- _SOURCE TEXT_:
You can define the shell section’s mechanical response by specifying the thickness; the material reference; and the orientation of the section or, for a composite shell, the orientation of each of its layers. Abaqus will determine the equivalent section properties. You must associate the section behavior with a region of your model.

The linear elastic material behavior is defined with a material definition (“Material data definition,” Section 21.1.2), which may contain linear elastic behavior (“Linear elastic behavior,” Section 22.2.1) and thermal expansion behavior (“Thermal expansion,” Section 26.1.2). The density (“Density,” Section 21.2.1) and damping (“Material damping,” Section 26.1.1) behavior can also be specified as described below; in Abaqus/Explicit the density of the material must be defined. However, no nonlinear material properties, such as plastic behavior, can be included since Abaqus will precompute the section response and will not update that response during the analysis. Dependence of the linear elastic material behavior on temperature or predefined field variables is not allowed.

The shell section response is defined by

$$
\left\{\mathbf {N} \right\} = \left[ \mathbf {D} \right]: \left\{\mathbf {E} \right\} - \left\{\mathbf {N} ^ {\mathrm{th}} \right\}.

- _SET OF TASKS_:
a: Update the stretch of the shell section text from "You can define" through "of your model.", replacing "thickness" with "wall thickness".
b: According to the shell section text, which material property must be defined in Abaqus/Explicit?
c: Continue the shell section text from where it stops.
The material after this point has no connection to the shell section text.

- _DATA ENTRIES_:
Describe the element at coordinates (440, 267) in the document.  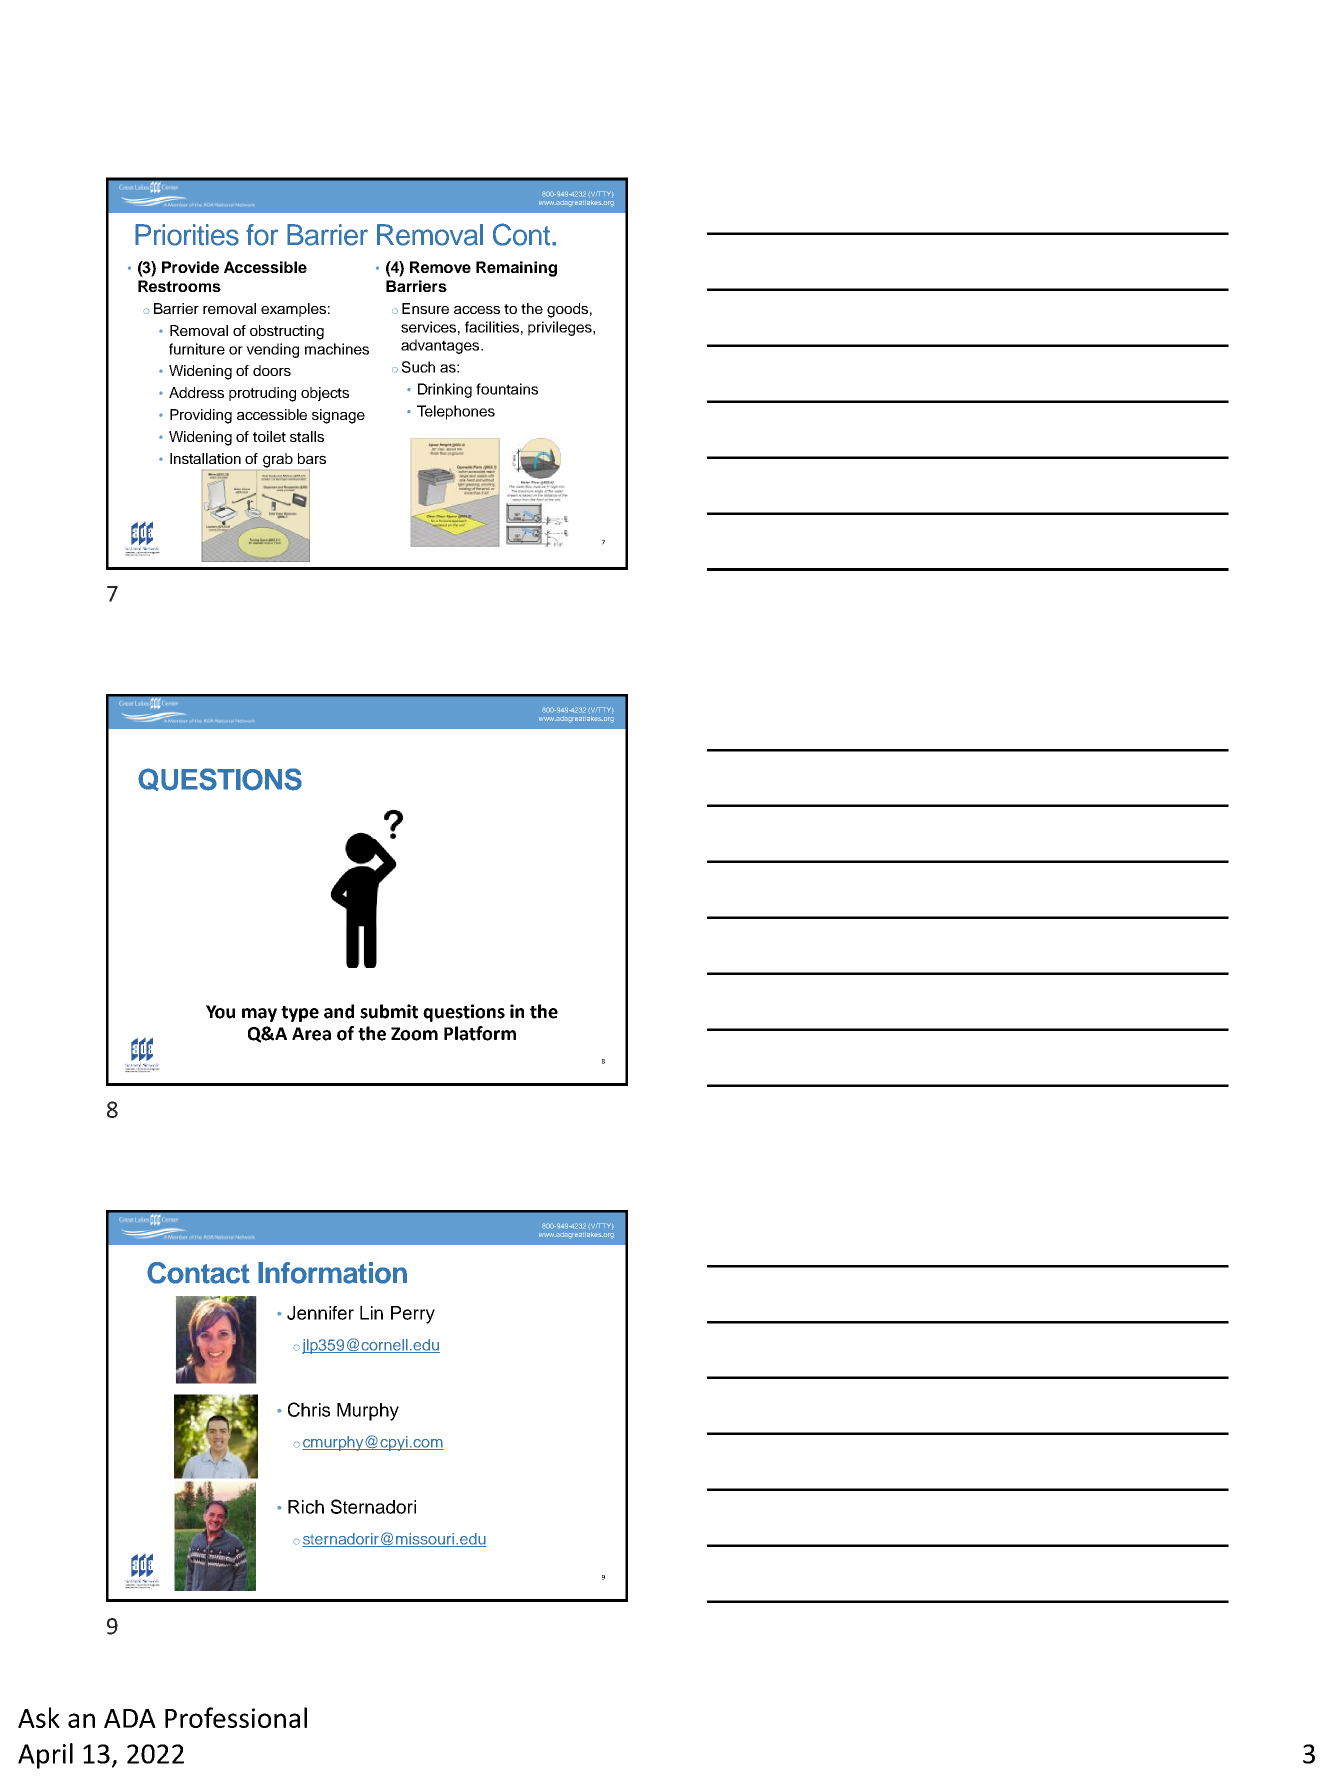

* * *

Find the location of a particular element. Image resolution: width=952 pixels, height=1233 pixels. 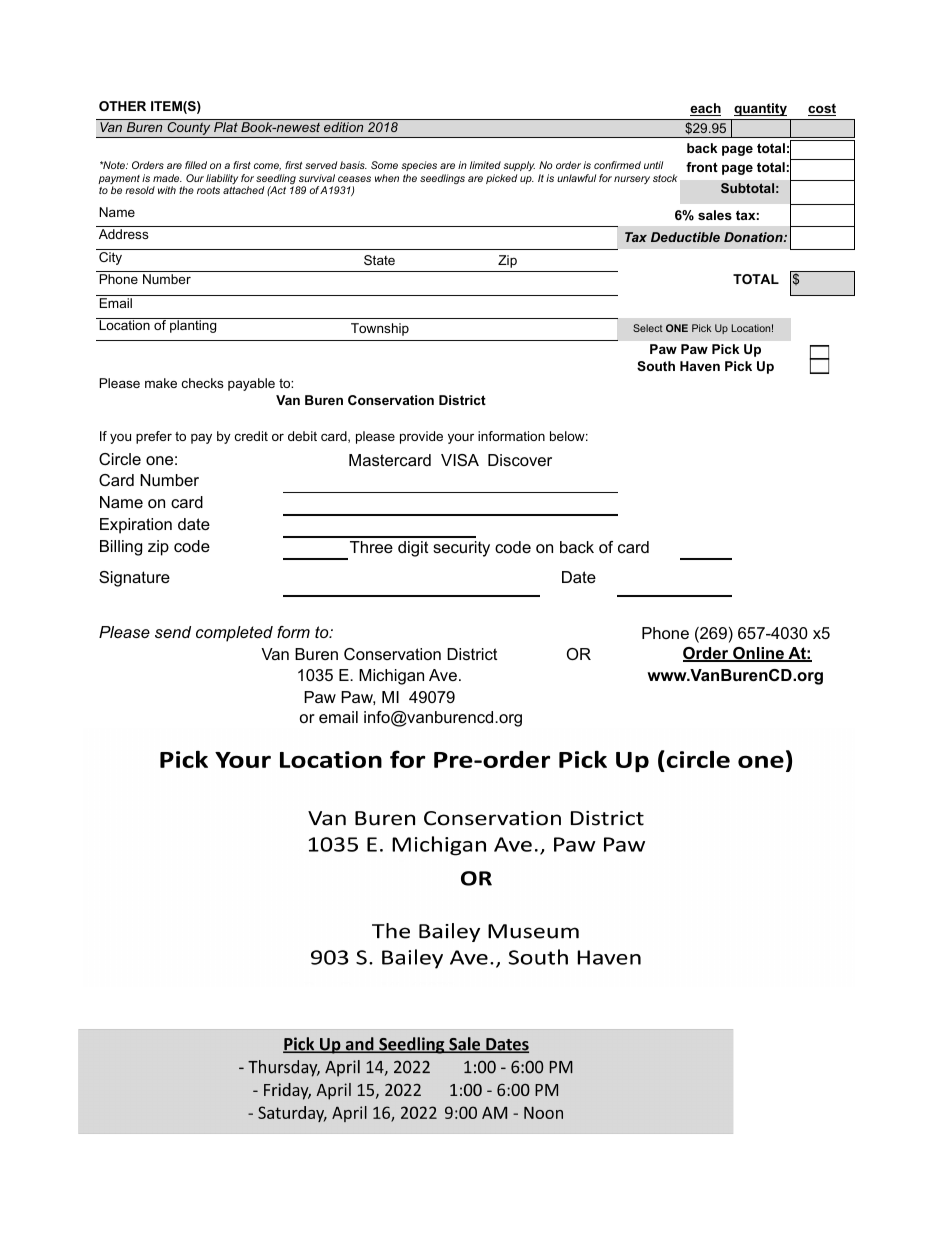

--

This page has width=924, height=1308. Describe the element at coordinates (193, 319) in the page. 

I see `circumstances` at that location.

- _TASK RESULTS_:
a:
You can define the shell section’s mechanical response by specifying the wall thickness; the material reference; and the orientation of the section or, for a composite shell, the orientation of each of its layers. Abaqus will determine the equivalent section properties. You must associate the section behavior with a region of your model.

b: The density of the material.

c:
$$

No temperature-dependent scaling of the modulus is included. The section forces and moments caused by thermal strains, $\{ \mathbf { N } ^ { \mathbf { t h } } \}$ , vary linearly with temperature and are defined by

$$
\{\mathbf {N} ^ {\mathbf {t h}} \} = (\theta - \theta^ {I}) \{\bar {\mathbf {F}} \},
$$

where $\{ \bar { \bf F } \}$ are the generalized stresses caused by a fully constrained unit temperature rise that result from the user-defined thermal expansion, is the temperature, and $\theta ^ { I }$ is the initial (stress-free) temperature at this point in the shell (defined by the initial nodal temperatures given as initial conditions; see “Defining initial temperatures” in “Initial conditions in Abaqus/Standard and Abaqus/Explicit,” Section 34.2.1).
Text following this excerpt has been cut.